> **Извлечённые сведения**
***
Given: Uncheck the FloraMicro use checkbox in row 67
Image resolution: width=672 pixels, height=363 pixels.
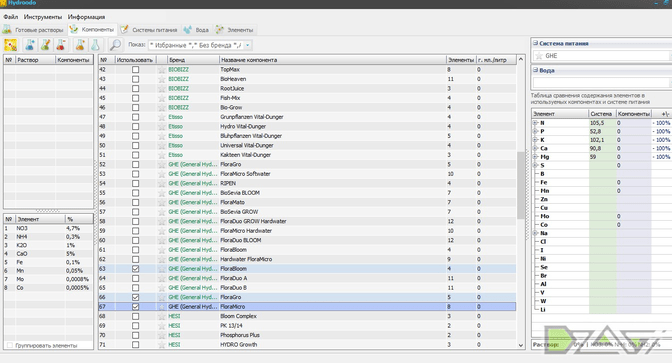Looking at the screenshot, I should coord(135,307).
***
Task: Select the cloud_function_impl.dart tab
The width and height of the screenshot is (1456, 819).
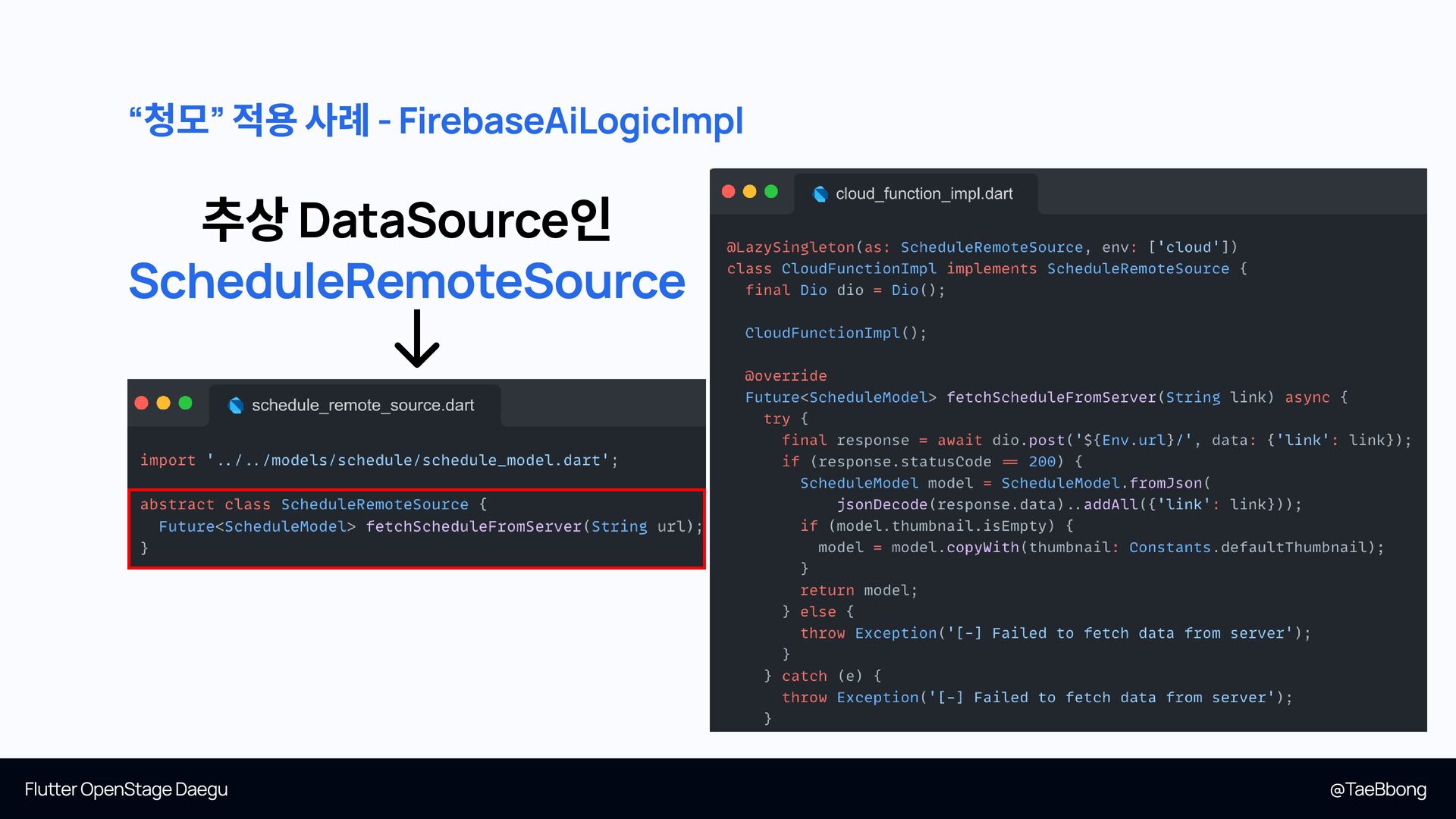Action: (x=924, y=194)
***
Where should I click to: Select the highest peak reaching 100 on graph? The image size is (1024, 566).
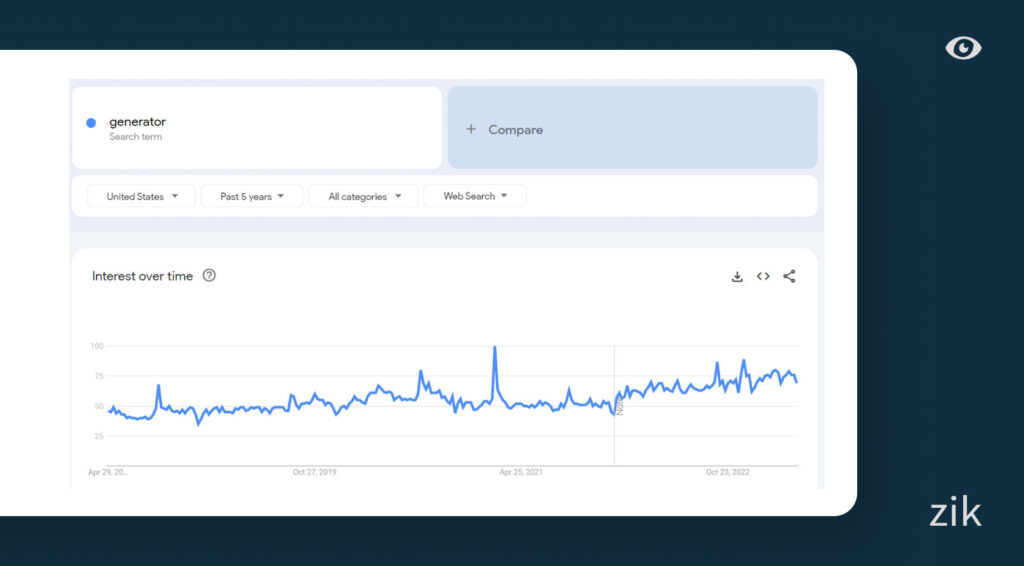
***
Воспроизведите без изменений строки, начиная со строки, в которой есть «Given: Uncheck the», и заканчивая строкой, в которой есть «Looking at the», включительно. Изображения в ответ не включайте.

Given: Uncheck the FloraMicro use checkbox in row 67
Image resolution: width=672 pixels, height=363 pixels.
Looking at the screenshot, I should coord(135,307).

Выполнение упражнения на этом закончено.